Yesterday Tayler turned in her fist application for a job.  She's been anxiously waiting for her 14th birthday, because at 14, you can apply at the school district for a janitorial job.  Brynn is currently cleaning the elementary school that's a block away from our house every day after school.  They're always taking on "subs" for when the regulars need to find someone to cover a shift for them.  Brynn started out as a sub and has now become a regular.  Tayler is excited to get the ball rolling and get herself on the sub list (they're used quite often).  So she got her application, filled it out, and got the head janitor at the elementary school to sign off on it.  I drove her down to the distric office so she could turn it in.

She scoffed at me when I told her I wasn't going to go in with her.

"Mom, I'm not an adult."

"But you're applying for a job.  Get on with it."

And she did.

 
She came out of the building on cloud nine, "I did it!"

She certainly had.

Normally Easter is an exciting time for us in that it opens up our first camping trip.  Our first stretch from our winter hibernation.

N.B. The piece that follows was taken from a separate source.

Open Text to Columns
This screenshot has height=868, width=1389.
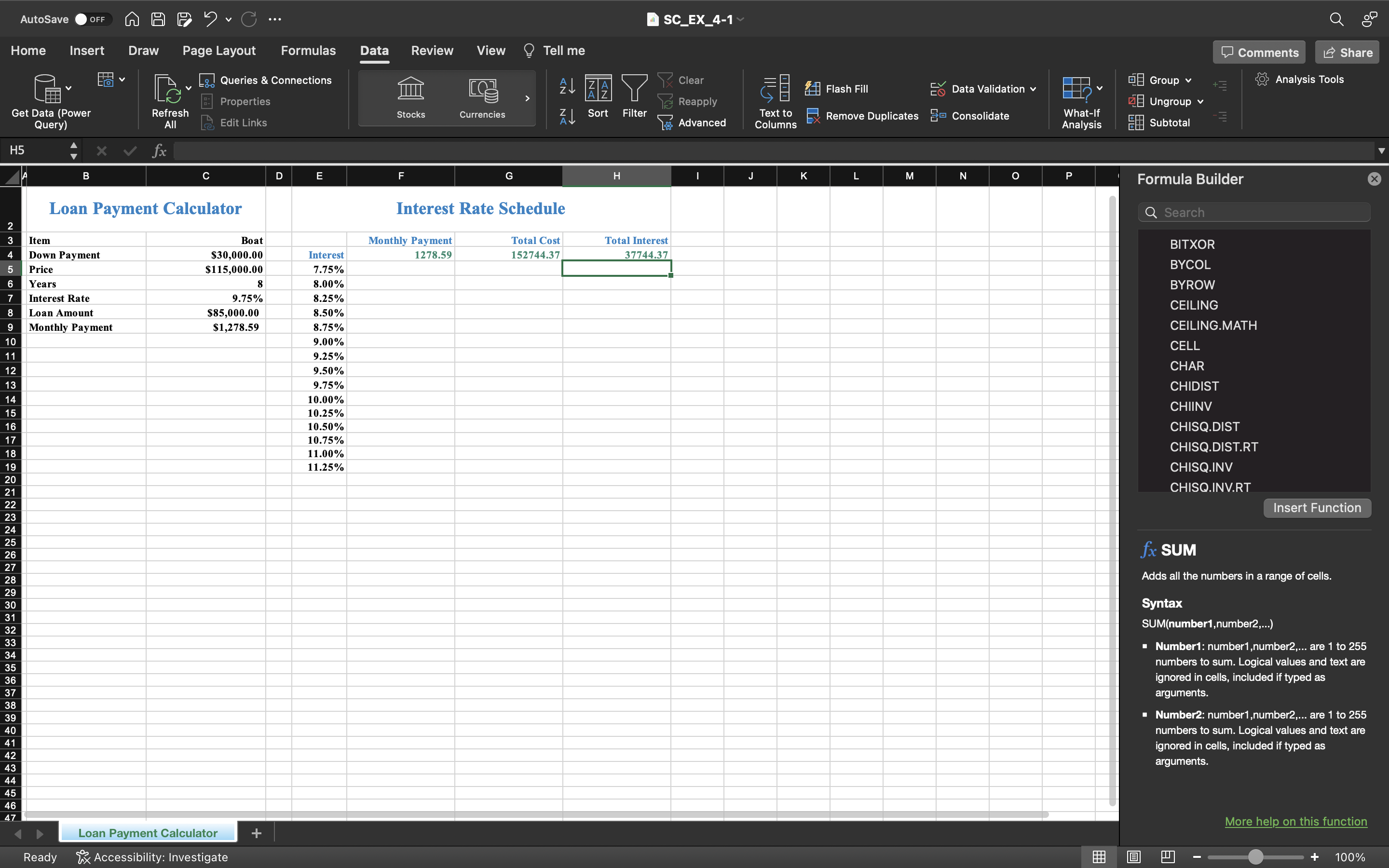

However, this year we took our first trip out during spring break (post coming), and it wasn't our year to have the kids for Easter, so we relaxed at home.

Casidee and I donned our new Easter dresses, attended church, where I taught, not about the Savior, because I had done that all through the previous month, but about the restoration of the church.  Which I still felt was very apropos as the Savior atoned for our sins, died and was resurected again, and therefore covered all for us.  And in so doing had the right to lay out what He now asks of us in return.

Going with Brad Wilcox's analogy (here), if a parent pays the piano teacher it does nothing to help the parent.  The parent did it so the child could grow and become better.  But because the parent paid the teacher, they now can ask the child to practice.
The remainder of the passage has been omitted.